Finding a café or bar serving beer was never difficult in central Casablanca, but could be a problem out in the sticks. One evening, after a long day's drive towards the south of the country, old Cliffie asked where he could get a beer. Two jellaba-clad locals indulged in a rapid exchange of Arabic, shrugged their shoulders and pointed to a windowless bunker-like building at the edge of the village. Ever the intrepid traveller - and with a real thirst on him - old Cliffie entered the darkness to find a scene from Hieronymus Bosch. One client fell comatose from his barstool, another relieved himself in the middle of the floor, while two others drew knives and circled each other warily. Old Cliffie has never been one to leave a bar willingly - but that day was an exception.
Casablanca by night
Old Cliffie was walking home late one night when a Moroccan friend stopped his car and made an offer he couldn't refuse: fancy a beer?

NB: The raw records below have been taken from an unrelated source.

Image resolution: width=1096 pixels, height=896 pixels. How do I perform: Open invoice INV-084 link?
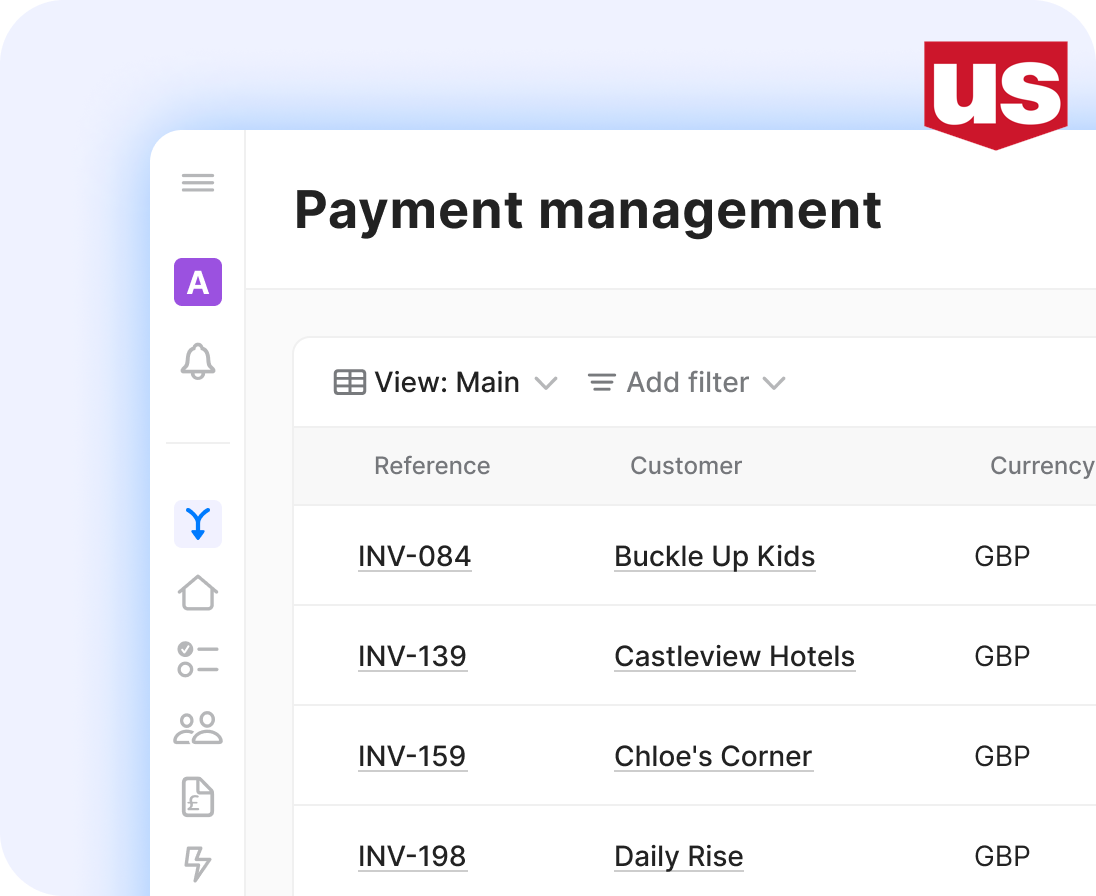[414, 557]
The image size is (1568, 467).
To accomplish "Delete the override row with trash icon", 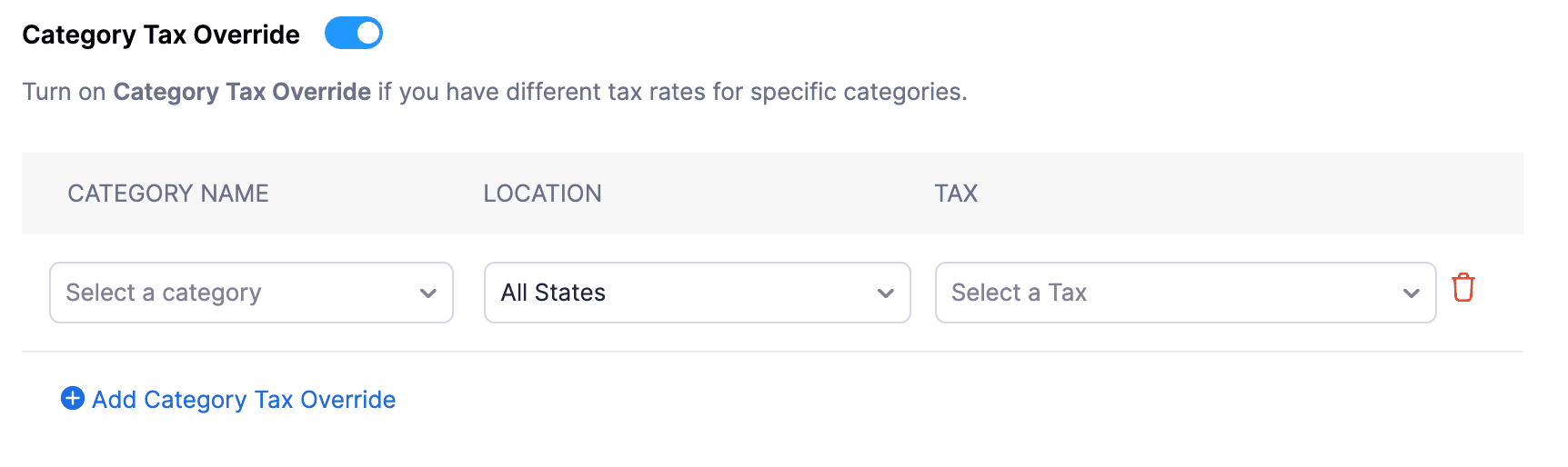I will coord(1462,288).
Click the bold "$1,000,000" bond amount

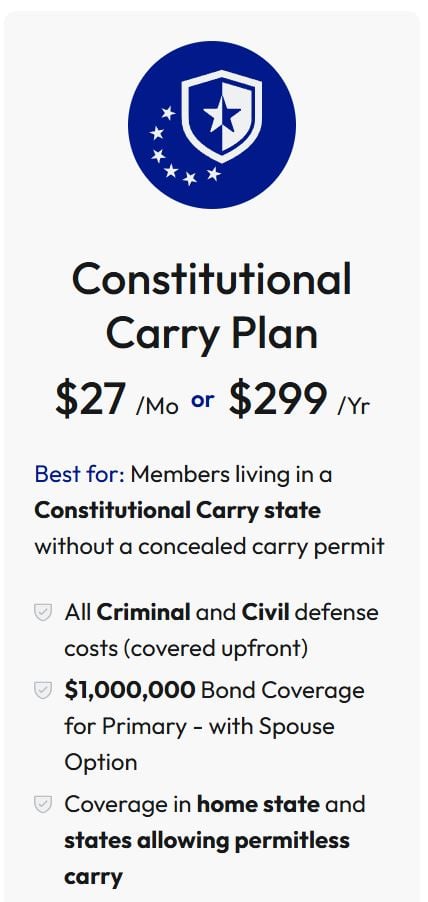click(130, 690)
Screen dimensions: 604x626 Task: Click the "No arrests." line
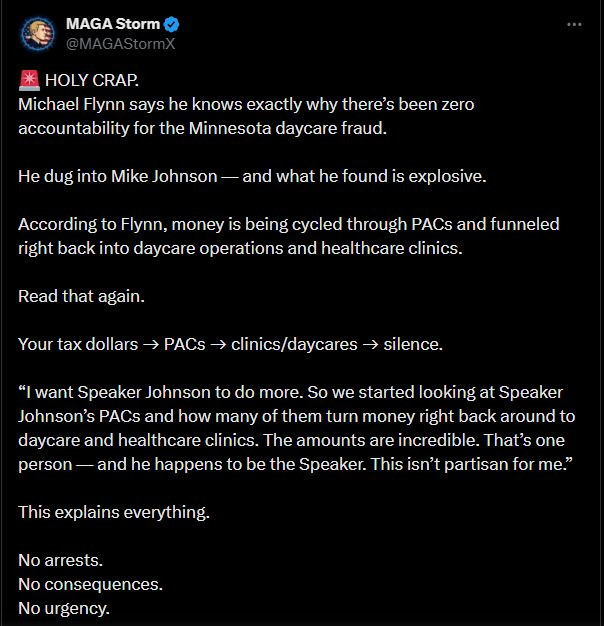pos(61,560)
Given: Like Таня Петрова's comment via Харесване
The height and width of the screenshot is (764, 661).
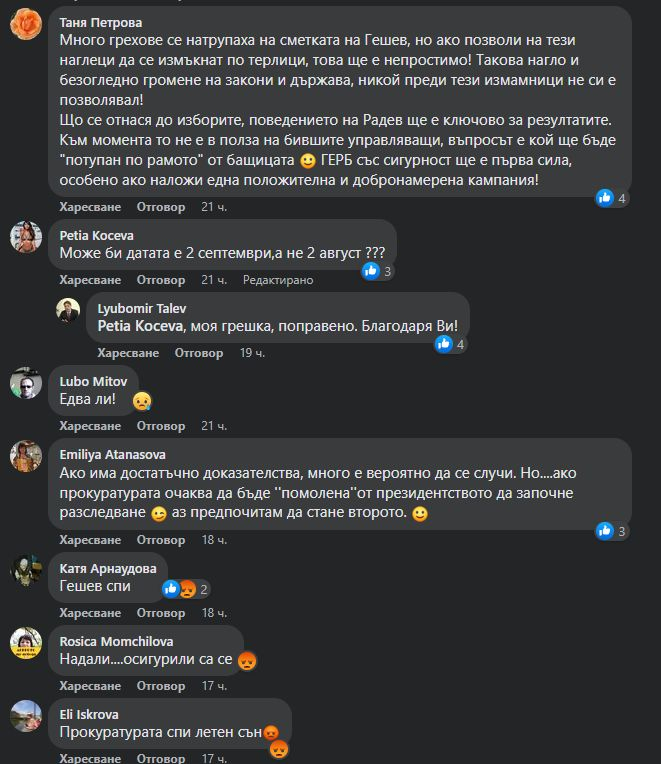Looking at the screenshot, I should click(x=90, y=207).
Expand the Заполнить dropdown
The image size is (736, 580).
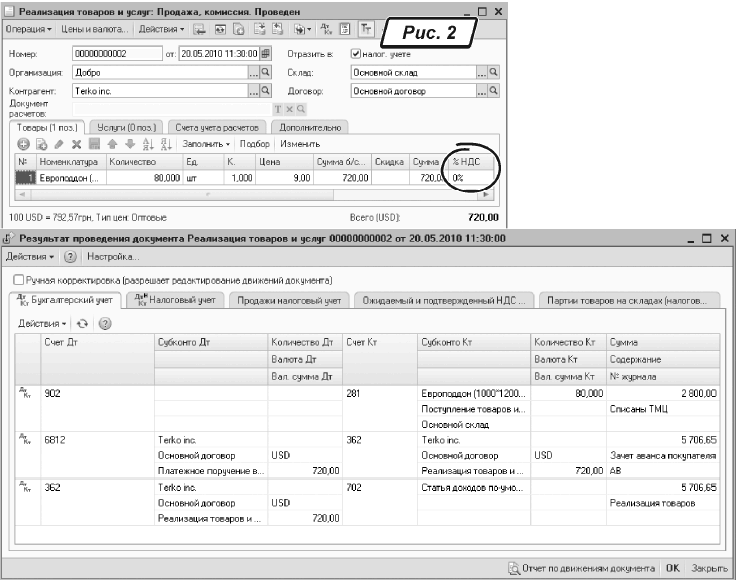[x=206, y=144]
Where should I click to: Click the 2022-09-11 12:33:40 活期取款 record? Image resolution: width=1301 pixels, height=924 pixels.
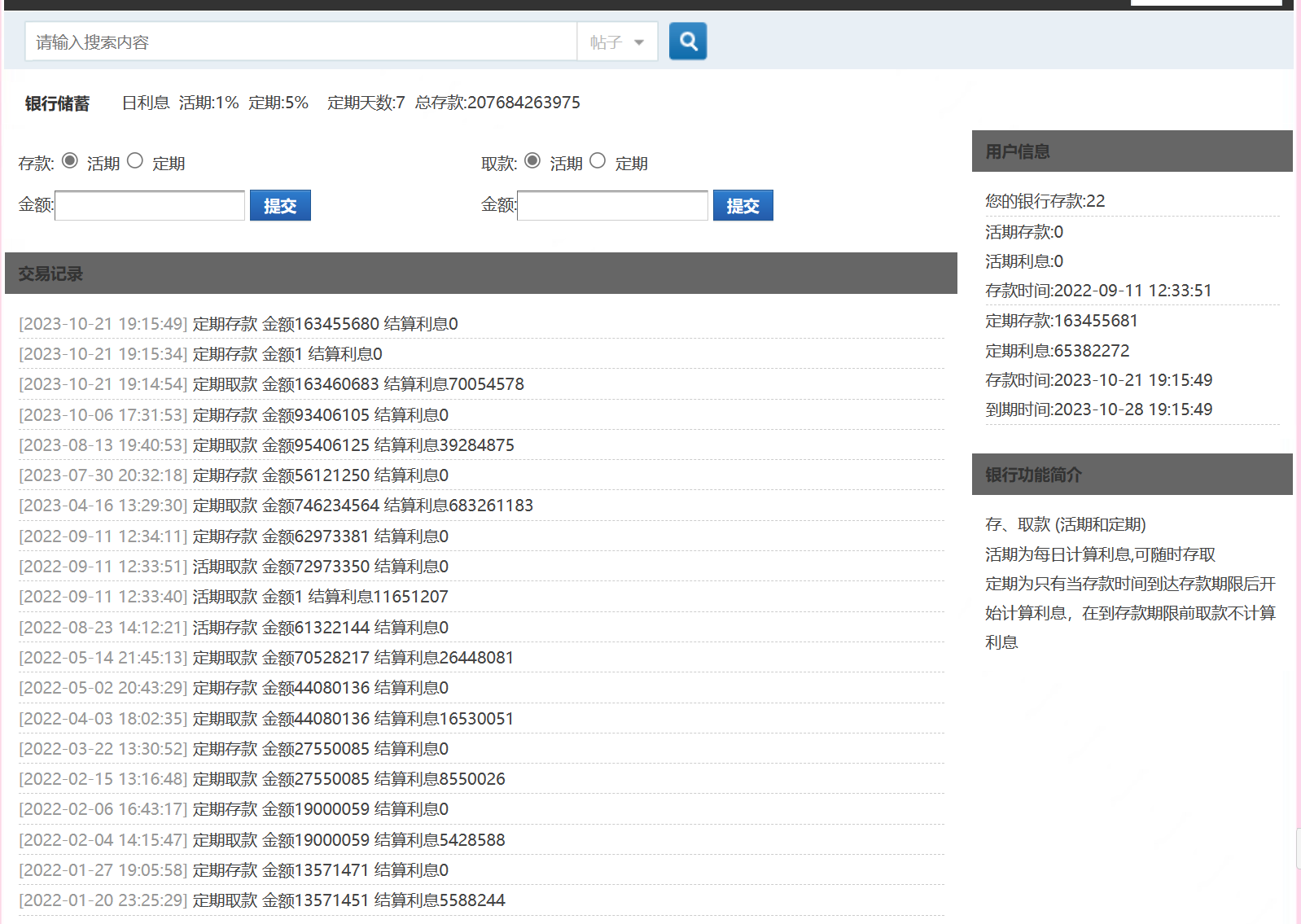tap(234, 597)

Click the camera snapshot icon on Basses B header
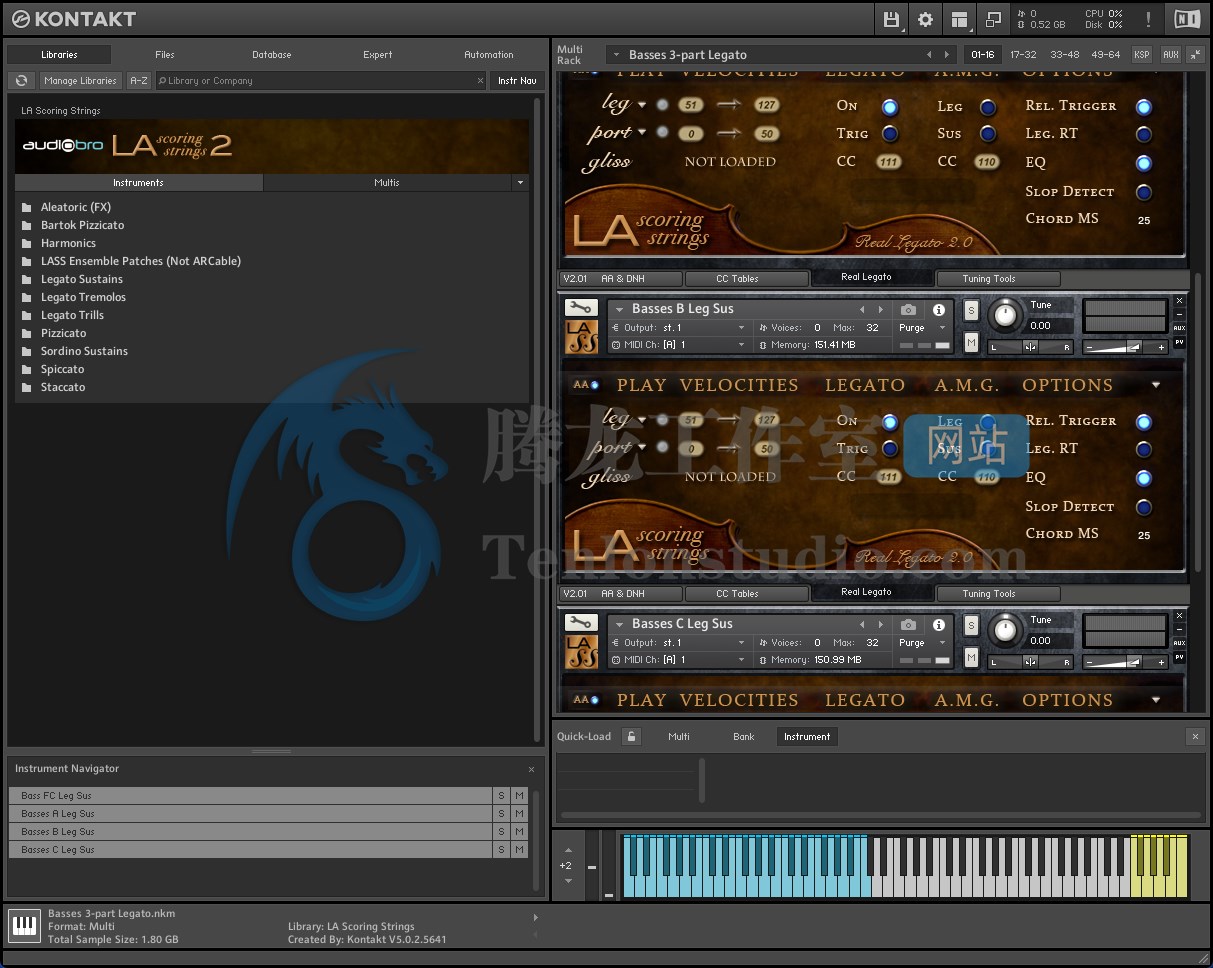(x=908, y=308)
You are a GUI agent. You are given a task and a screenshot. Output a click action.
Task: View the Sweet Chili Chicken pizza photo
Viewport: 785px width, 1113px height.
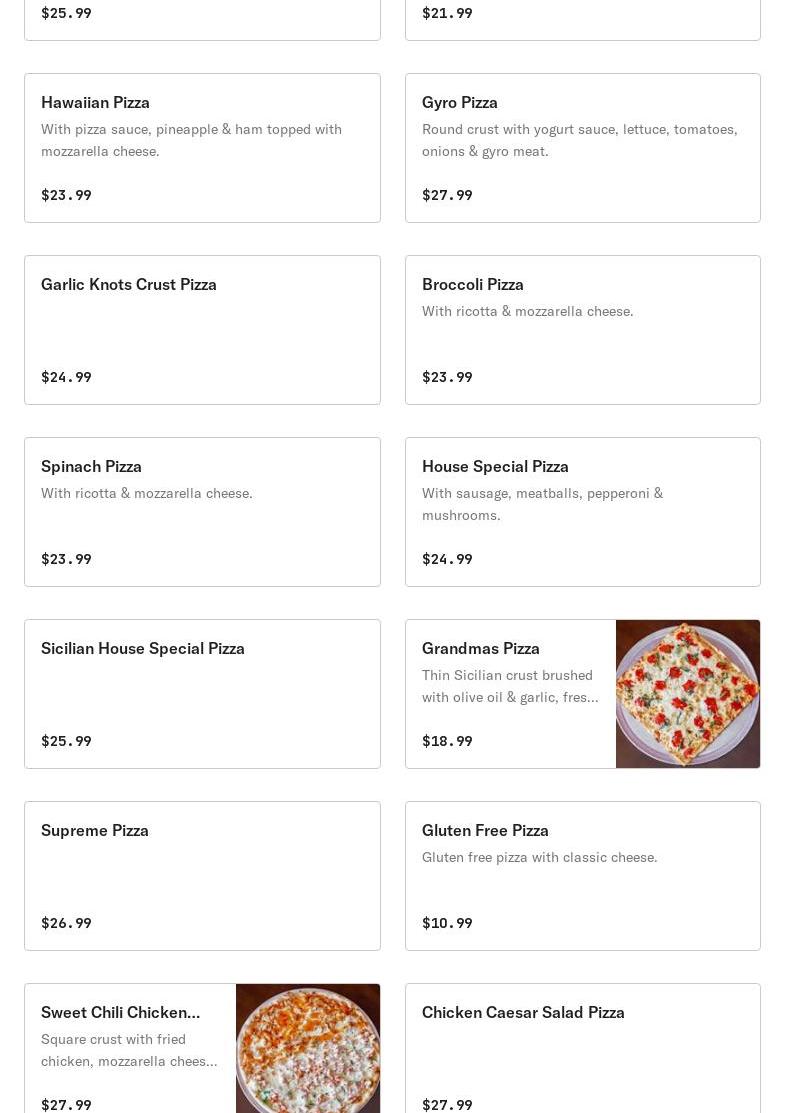[307, 1048]
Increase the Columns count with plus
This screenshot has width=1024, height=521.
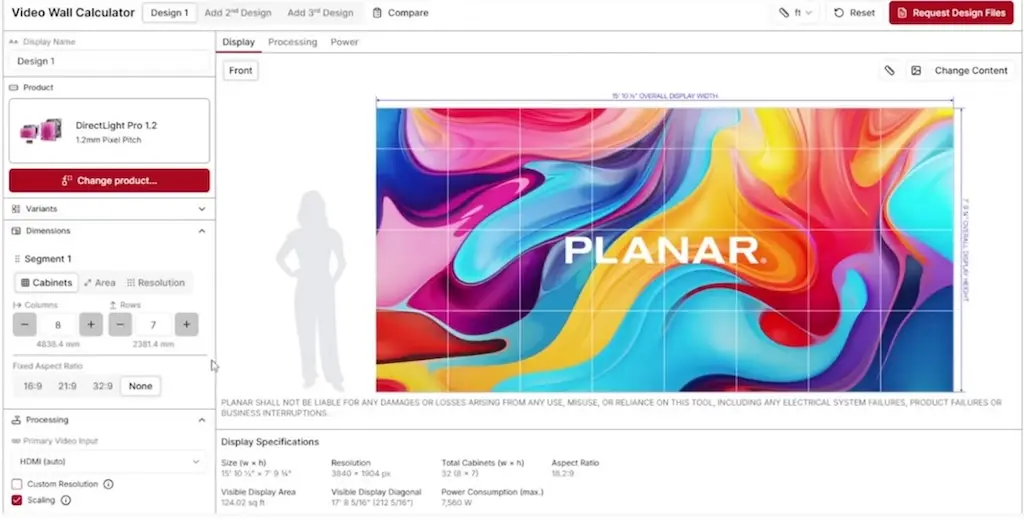[x=91, y=324]
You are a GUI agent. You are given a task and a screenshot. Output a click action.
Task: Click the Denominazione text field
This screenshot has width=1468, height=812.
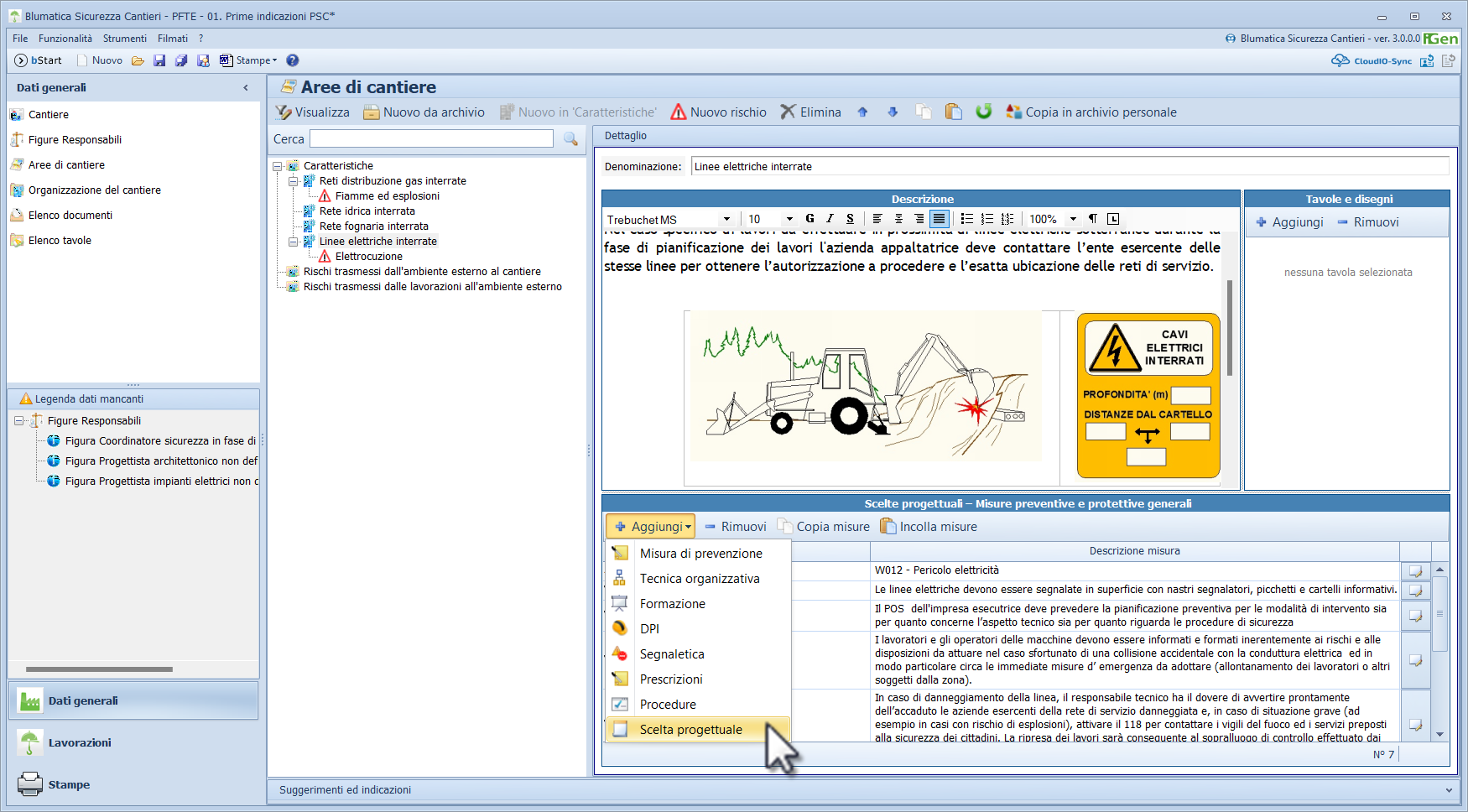pyautogui.click(x=1070, y=166)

They whizzed through the streets to a dark suburb of the city, where a tiny light above a doorway was the only indication of a hangar-like drinking establishment where Casablanca's harbour and factory workers spent their wages. Up on the stage, the only women present crooned interminable Arab love songs in a hopeless imitation of the inimitable Fairouz. Down on the drinking floor, the occasional bottle flew across the room.
How about an evening dinner...
How about an evening dinner with show? Some of the touristy places offer a combination evening package, dinner and Berber folk dancing.